The countenance of Fellowes contracted to its proper dimensions. He looked even cheerful to find that his friend had merely lost his faith, and not his fortune.
"Is that all?" said he, "I am heartily glad to hear it. Sceptic! No, no; you must not be a sceptic either, except for a time," continued he, musing very sagely. "It is no bad thing for a while: for it at least leaves the house 'empty, swept and garnished.'"
"Rather an unhappy application of your remnant of Biblical knowledge," said Harrington; "I hope you do not intend to go on with the text."
"No, no, my dear friend; I warrant you we shall find you worthier guests than any such fragments of supposed revelation. If you are in 'search of a religion,' how happy should I be to aid you!"
"I shall be infinitely obliged to you," said Harrington, gravely; "for at present I do not know that I possess a farthing's worth of solid gold in the world. Ah! that it were but in your power to lend me some: but I fear" (he added half sarcastically) "that you have not got more than enough for yourself. I assure you that I am far from happy."
He spoke with so much gravity, that I hardly knew whether to attribute it to some intention of dissembling a little with his friend, or to an involuntary expression of the experience of a mind that felt the sorrows of a genuine scepticism. It might be both.
However, it brought things to a crisis at once. His college friend looked equally surprised and pleased at his appeal.
"I trust," said he, with becoming solemnity, "that all this is merely a temporary reaction from having believed too much; the languor and dejection which attend the morrow after a night's debauch. I assure you that I rejoice rather than grieve to hear that you have curtailed your orthodoxy. It has been just my own case, as you know: only I flatter myself, that, perhaps having less subtilty than you, I have not passed the 'golden mean' between superstition and scepticism,—between believing too much and believing too little."
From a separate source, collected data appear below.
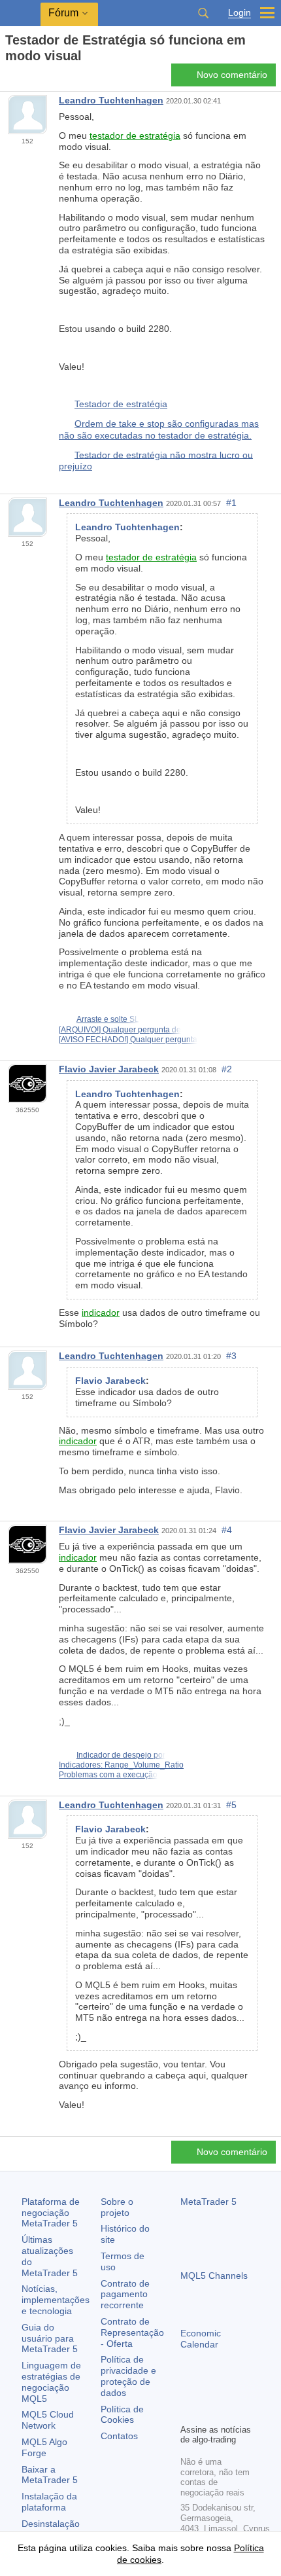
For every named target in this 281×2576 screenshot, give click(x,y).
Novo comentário (232, 74)
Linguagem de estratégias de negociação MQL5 (51, 2381)
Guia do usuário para (50, 2338)
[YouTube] (251, 2391)
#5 (231, 1805)
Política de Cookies (122, 2414)
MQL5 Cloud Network (48, 2420)
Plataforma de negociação (51, 2212)
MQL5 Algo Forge (44, 2447)
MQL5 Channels (214, 2275)
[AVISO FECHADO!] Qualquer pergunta (128, 1039)
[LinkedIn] (188, 2412)
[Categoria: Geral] (25, 78)
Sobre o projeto (117, 2207)
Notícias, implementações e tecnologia (56, 2299)
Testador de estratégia (120, 404)
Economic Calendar (200, 2338)
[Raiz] (9, 79)
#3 (231, 1356)
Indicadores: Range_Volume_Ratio (121, 1764)
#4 (227, 1530)
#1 (231, 503)
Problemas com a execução (108, 1774)
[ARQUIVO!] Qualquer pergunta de (120, 1029)
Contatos (119, 2436)
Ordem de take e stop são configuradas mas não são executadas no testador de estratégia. (159, 429)
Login (239, 13)
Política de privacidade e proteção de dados (128, 2375)
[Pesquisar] (203, 13)
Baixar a (50, 2475)
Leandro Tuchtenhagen (111, 100)
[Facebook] (188, 2391)
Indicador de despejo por (120, 1755)
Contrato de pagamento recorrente (125, 2294)
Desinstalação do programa (51, 2529)
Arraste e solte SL (107, 1019)
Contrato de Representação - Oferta (132, 2332)
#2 (227, 1069)
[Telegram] (209, 2391)
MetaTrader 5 (208, 2201)
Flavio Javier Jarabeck (109, 1069)
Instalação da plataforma (49, 2502)
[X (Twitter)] (230, 2391)
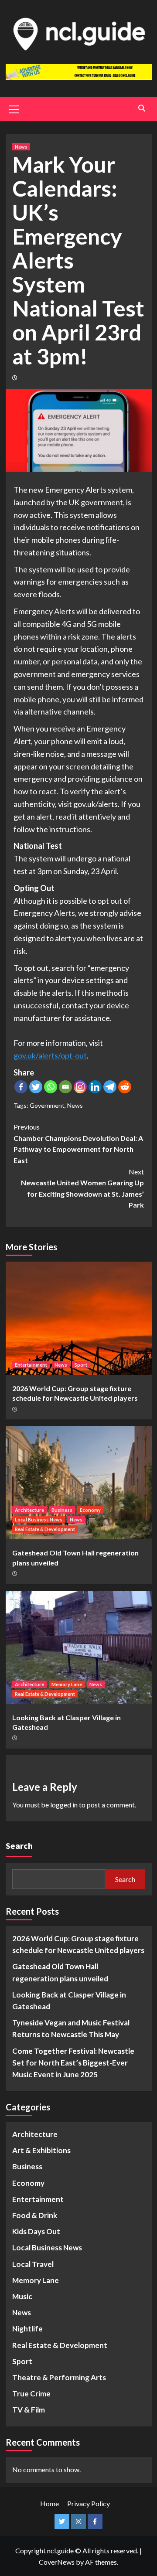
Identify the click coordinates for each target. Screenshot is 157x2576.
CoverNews (57, 2562)
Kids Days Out (36, 2231)
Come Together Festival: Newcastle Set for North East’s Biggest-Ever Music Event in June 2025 (73, 2062)
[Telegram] (109, 1086)
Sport (81, 1365)
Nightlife (27, 2328)
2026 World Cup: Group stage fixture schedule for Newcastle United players (78, 1944)
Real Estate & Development (45, 1529)
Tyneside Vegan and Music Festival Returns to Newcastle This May (71, 2028)
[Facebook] (20, 1086)
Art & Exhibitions (41, 2150)
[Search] (142, 108)
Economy (90, 1510)
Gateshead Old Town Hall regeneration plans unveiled (60, 1972)
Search (19, 1845)
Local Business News (38, 1519)
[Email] (65, 1086)
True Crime (31, 2393)
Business (61, 1510)
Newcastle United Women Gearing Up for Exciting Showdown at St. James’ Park (82, 1188)
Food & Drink (34, 2215)
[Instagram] (80, 1086)
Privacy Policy (88, 2503)
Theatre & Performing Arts (59, 2377)
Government (47, 1105)
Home (49, 2503)
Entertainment (31, 1365)
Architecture (29, 1510)
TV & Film (28, 2409)
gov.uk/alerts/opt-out (50, 1055)
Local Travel (33, 2264)
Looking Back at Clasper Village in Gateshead (69, 2000)
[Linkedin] (95, 1086)
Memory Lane (66, 1684)
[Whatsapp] (50, 1086)
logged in (64, 1804)
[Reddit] (124, 1086)
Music (22, 2296)
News (21, 147)
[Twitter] (35, 1086)
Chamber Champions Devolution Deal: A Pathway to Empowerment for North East (78, 1143)
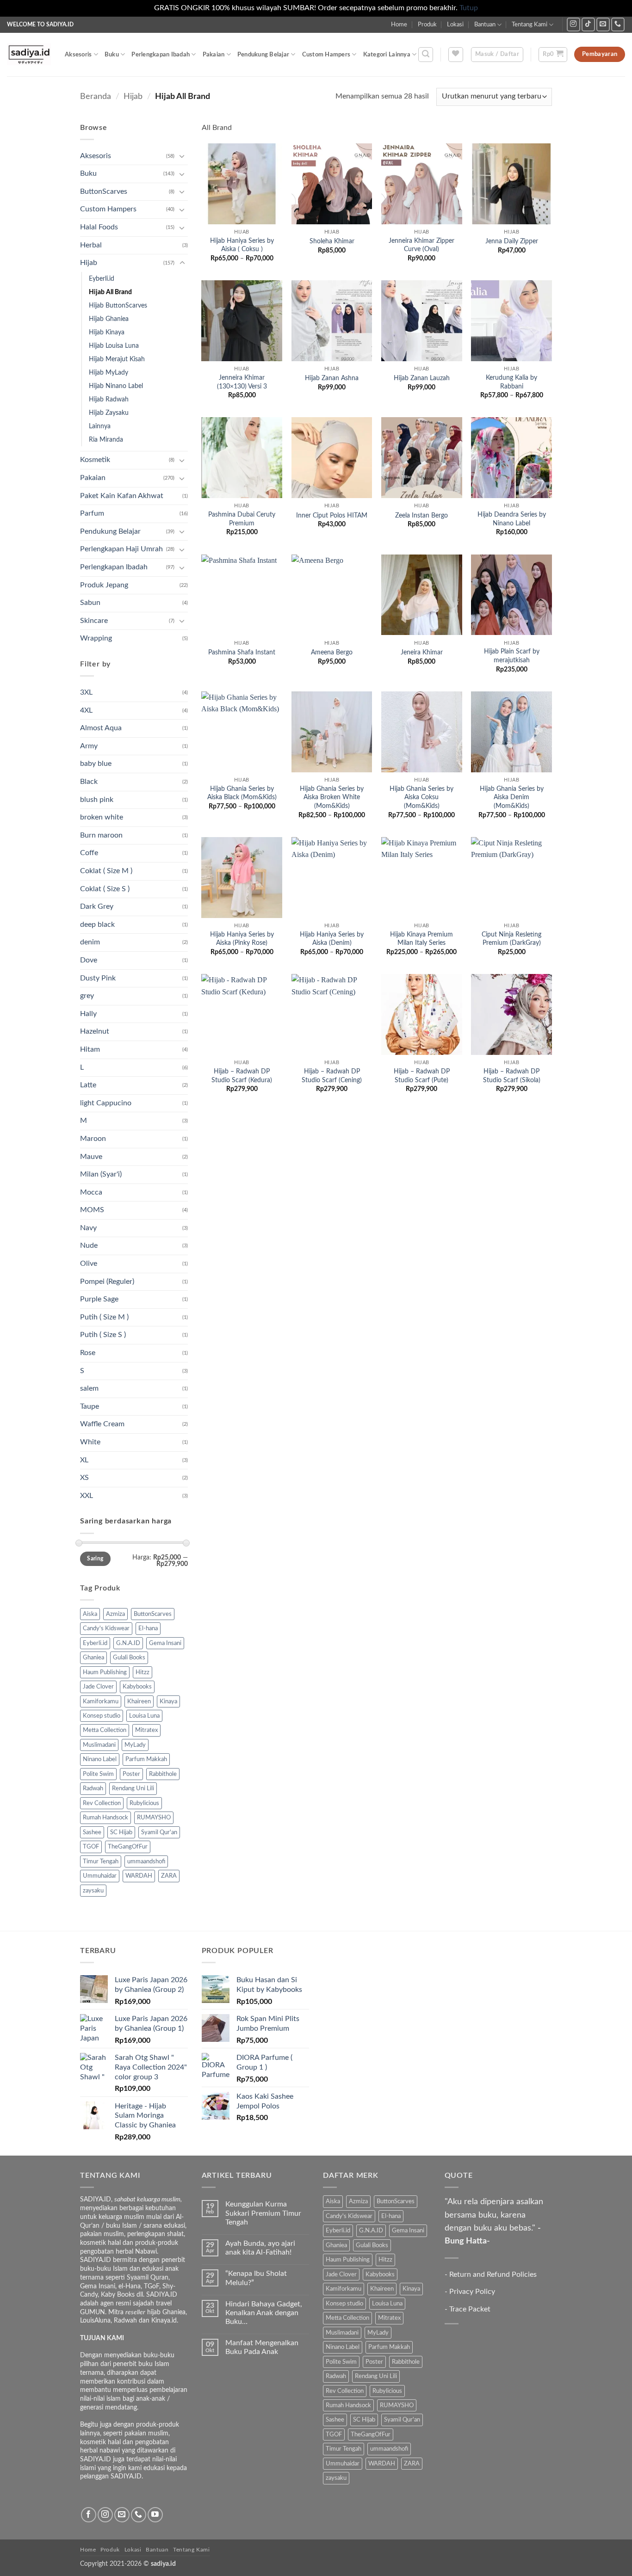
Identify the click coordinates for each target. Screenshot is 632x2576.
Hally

I looked up for a moment. I saw a laugh in Harrington's eyes, but not a feature moved. It passed away immediately.
"I tell you," said he, "that I believe absolutely no one religious dogma whatever; while yet I would give worlds, if I had them, to set my foot upon a rock. I should even be grateful to any one, who, if he did not give me truth, gave me a phantom of it, which I could mistake for reality." He again spoke with an earnestness of tone and manner, which convinced me that, if there were any dissimulation, it cost him little trouble.